Unpopular as these actions are proving to be, an even greater dearth of popular support bedeviled the MNLA since the onset of the fighting that saw Mali's US-trained armed forces retreating before separatist Tuaregs kitted out with stolen Libyan weaponry. It was no coincidence that these columns bore the arms of the Jamahiriya - the late Colonel was a patron of Tuareg separatism in Mali in the 1980s and 1990s, when severe droughts and resentment towards Bamako's policies sparked revolts. Representatives of Tuareg tribes eventually reached a ceasefire with the government in 1998, though clashes continued to occur on and off since then and disappointment with the central government - in both the north and among the military - has festered through that time. The returning mercenaries from Libya provided the means for the conflict to be reignited.

But as the shock of its assault wore out over Mali's geographic space and ethnic divisions, the Tuareg's position deteriorated (they account for no more than a fifth of Mali's total population, and many have since moved to the cities). The MNLA has been hurting for manpower and finances. Additionally, the several-thousand strong MNLA did not represent all Tuaregs. Splits within the movement among participating Tuareg tribes, such as the Kel Adagh, had weakened the separatists before the falling out with Ansar al-Dine occurred in Timbuktu.

The conflict's regional implications are still being calculated. Mauritania and Algeria are deploying more border units, and Mali's West African neighbors have proposed direct military intervention. Parliamentarians and protestors in Bamako are demanding that the army - still chastened from its losses and self-defeating coup against President Touré in the spring - take more proactive measures to regain government control over the north.

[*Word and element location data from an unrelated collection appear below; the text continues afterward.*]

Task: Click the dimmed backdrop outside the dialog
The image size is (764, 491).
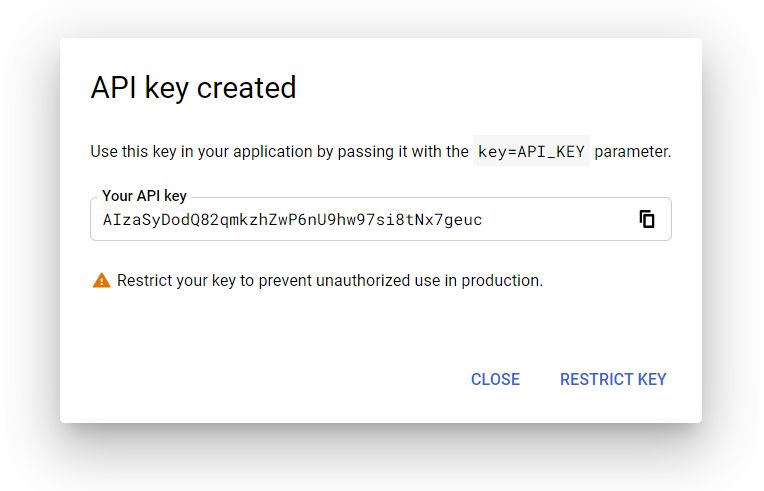Action: (30, 250)
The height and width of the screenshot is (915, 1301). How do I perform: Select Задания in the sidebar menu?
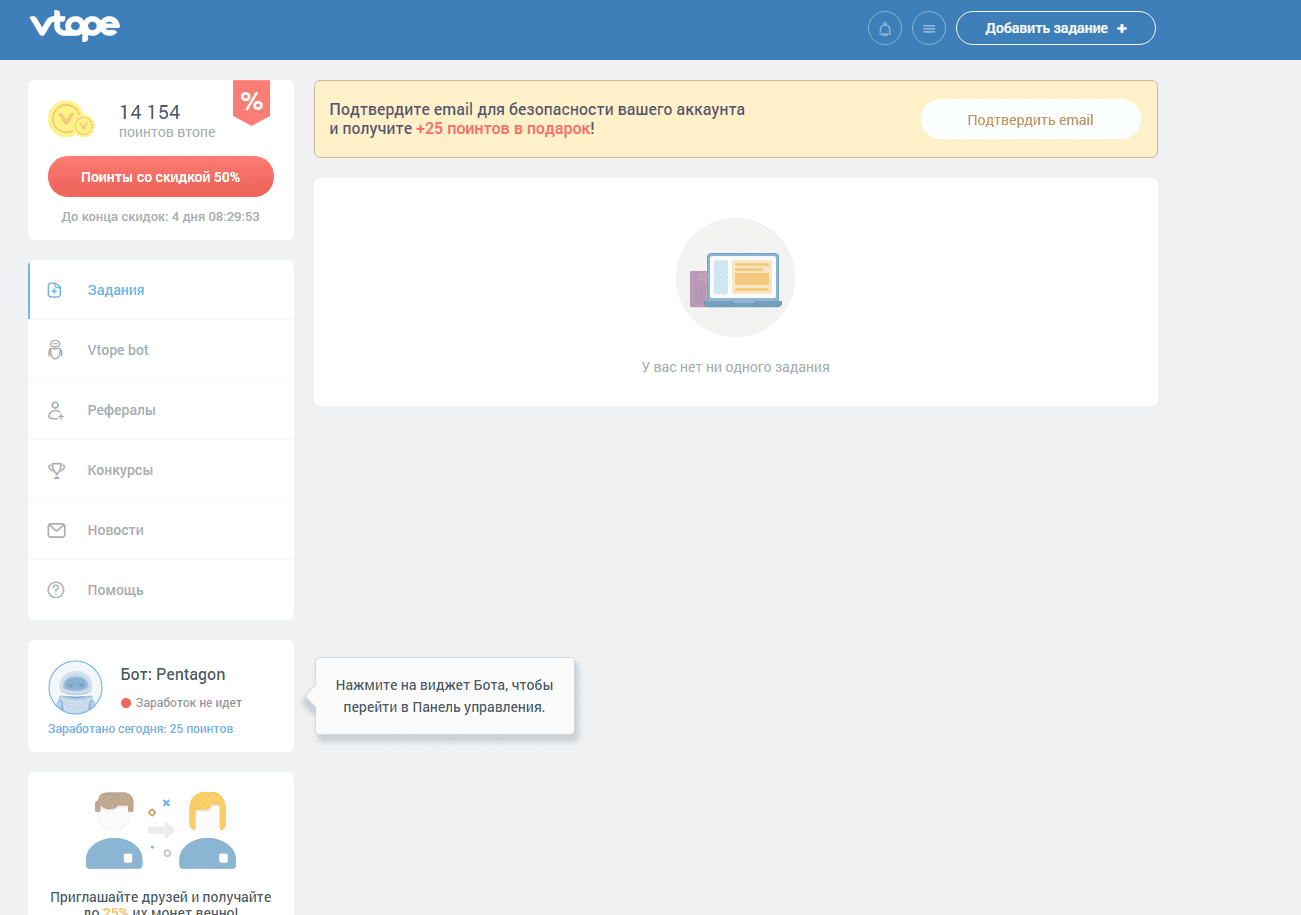(116, 290)
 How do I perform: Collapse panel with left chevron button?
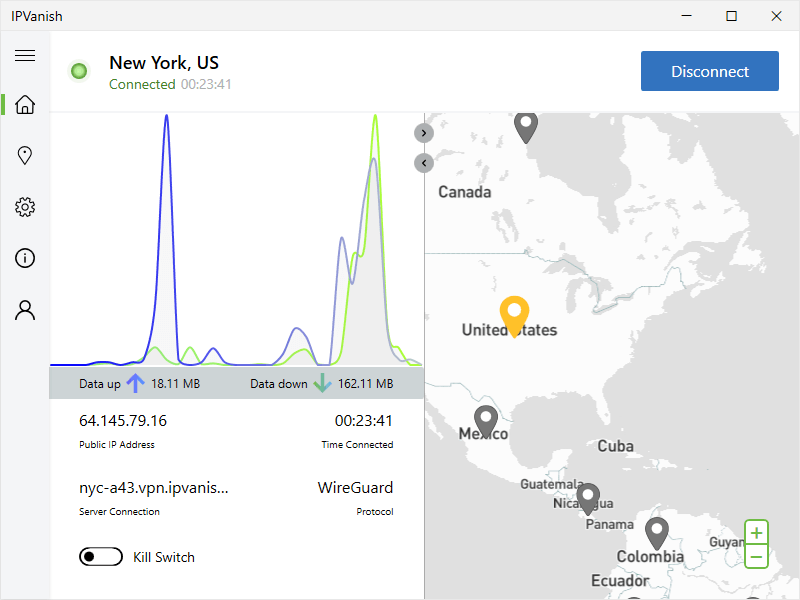click(424, 162)
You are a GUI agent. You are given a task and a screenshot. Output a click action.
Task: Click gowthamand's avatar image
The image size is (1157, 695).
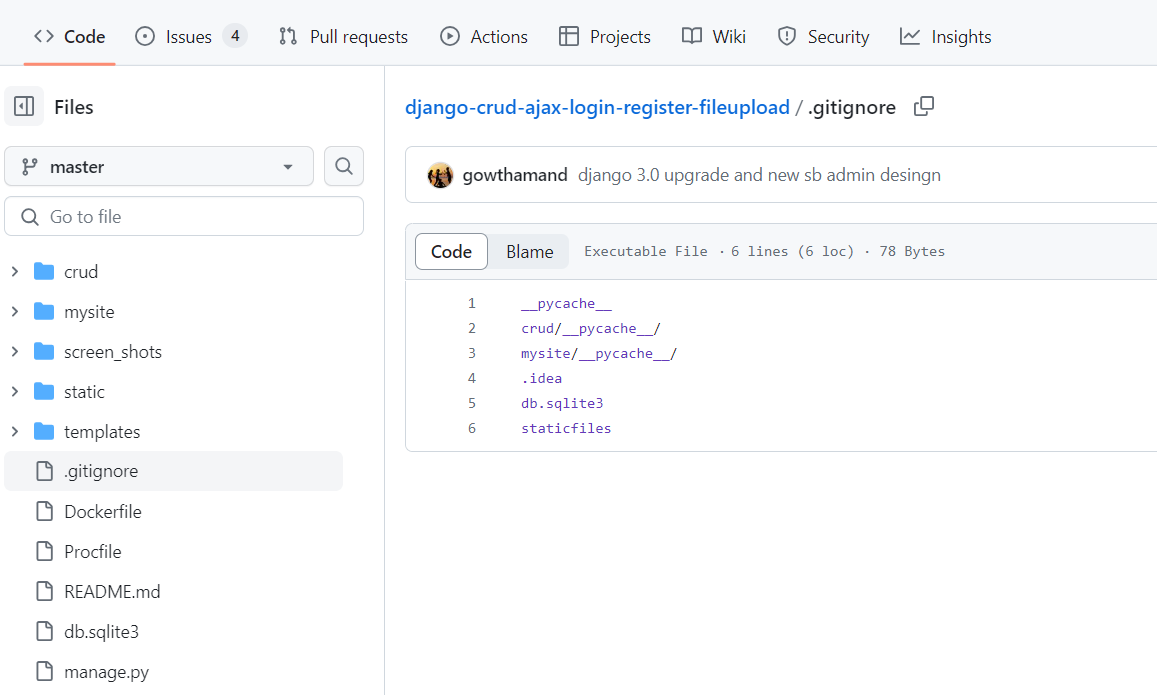[x=440, y=175]
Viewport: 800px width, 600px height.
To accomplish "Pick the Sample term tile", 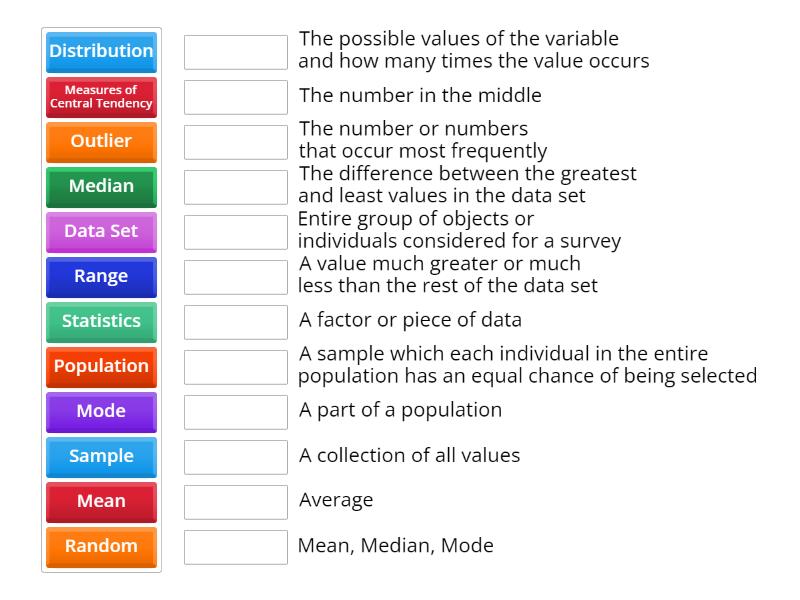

Finally, there is the matter of assessing how possible next steps in this conflict - further Islamist offensives, outside military intervention from ECOWAS, refugee movements, a government offensive - might affect a Sahelian food insecurity crisis warned of by aid organizations for this year. Oxfam warned in June that "[l]ow rainfall and water levels, poor harvests and lack of pasture, high food prices and a drop in remittances from migrants are all causing serious problems .... National food reserves are dangerously low, while prices of some key cereals have dramatically increased: prices of corn in the Sahel are 60-85% higher than last five year average prices." Water access issues in the north are being exacerbated by conflict-related disruptions. And between 70,000 and 100,000 refugees have gone to [Mauritania], where "700,000 people (over one-quarter of the population) in Mauritania are [already] estimated to be vulnerable to food insecurity." The World Food Program and other NGOs remain optimistic that international donors and the region's governments can remediate most of these problems, including in Mali, where Oxfam plans to provide food aid to around 350,000 people.